The Russian philistine and the great upheaval
Many Russians, of what are commonly called philistines, do want Russia to win, or rather not to lose, not out of love for Putin but out of fear of great upheavals. Here they are of course right: a serious military setback always, or at least very often, has led a Muscovite state either to a revolution, as in 1905 and 1917, or to reforms that would break its ways, as after losing the Crimean War and the Cold War (and the Afghan War along with it), or simply to civil unrest, as in the early 17th century. Of course, all this did not arise from nothing, there were enough problems without the war, a military defeat was just the last straw, but even now there are so many problems that the loss of the war will make the turmoil inevitable. And it would make them inevitable now. If they do not happen today, they will happen tomorrow and will be even worse, but the modern Russian average man lives for today, it is not as important to him what will happen in ten or fifteen years, as what will happen in a year.
The philistine makes a big mistake, however, not realising that he is objectively interested in great upheavals. Not because he will be better off with them, but because he will be worse off without them.
War has already produced a mass of rapists and robbers. Whatever the end of the war, the “heroes of Bucha” will not be exterminated; they will return to their homeland and go about their usual business — robbing. And they will not be robbing Gazprom and Sber, but ordinary Russians. Yes, they are much poorer, but much more defenseless and numerous. So, foxes and wolves prefer to hunt not moose and deer (they only attack them if they are sick, old or very young), but... Mice, voles or rats (yes, wolves in summer eat mostly rodents). For the same reason.
Looters in the Russian Federation will be as greedy and ruthless as in Ukraine. There will be no way to buy them off, they can only be destroyed. Which is extremely difficult for a man in the street, but it is possible, if only in one case out of three or five or even ten. Especially if this average man is able to unite with two or three others like him.

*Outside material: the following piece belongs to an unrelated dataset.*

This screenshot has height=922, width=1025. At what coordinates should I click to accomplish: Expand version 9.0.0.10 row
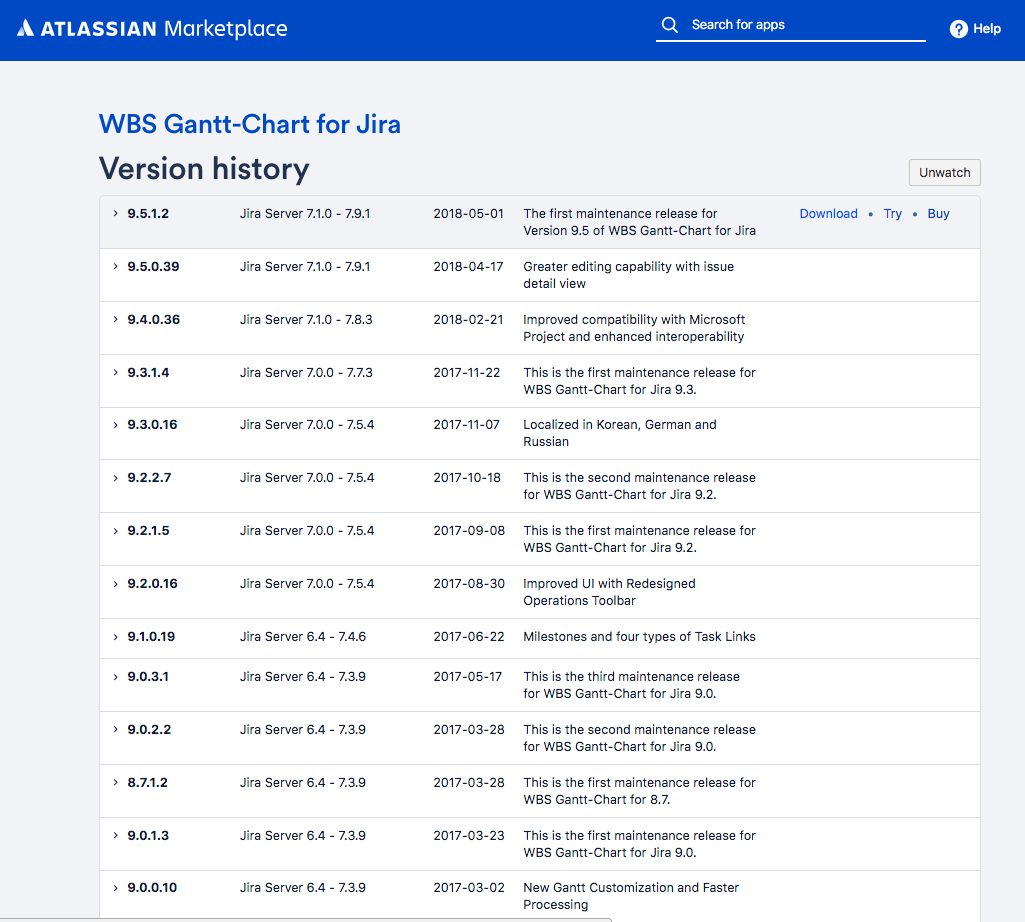click(x=116, y=888)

But after that the law enforcers will come to him. Who don’t care who they get asterisks for: a burglar who slaughtered his victims’ family or a philistine who “exceeded self-defence”. Either way, the law enforcers won’t risk getting into a fight (so you can’t count on them to help you before you’re killed), but they’re more than happy to come in and take on the victor, who’s already exhausted and doesn’t have the energy for a second fight. In the end, even after fending off the robbers, the average man will become a victim of the law enforcers. If the government retains its strength.
But if a revolution breaks out, the authorities will have no time for it and the victors will not be judged. This does not give the average man a guarantee, because he may not be the winner, but it gives him a chance. The same is true of common distemper. Revolution is different from sedition in that its aim is to demolish the old system and build a new one. That is why distemper can lead to revolution or not, depending on whether people have the aforementioned goal or not. In any case, power fears the people and does not disturb them in times of both turmoil and revolution. Even when there are major reforms, if they are accompanied by an upsurge in public activity, the regime slows down its fervour. That is exactly what happened in 1989–1991.
It turns out, however we look at it, that great upheavals are not a threat but, on the contrary, a salvation for the man in the street. True, not for anyone, but for an active one, capable of playing at least Sancho Panza, but not Don Quixote. Who was also an ordinary man in the street, just determined enough. The only trouble is that the rare Russian Sancho Panza understands this. But maybe he is not so rare? I do not know, I will not judge. I will note, however, that the more ordinary people understand this the better. Revolutions need not only Don Quixotes, but also Sancho Panza. Reforms, and even sedition, by the way, too.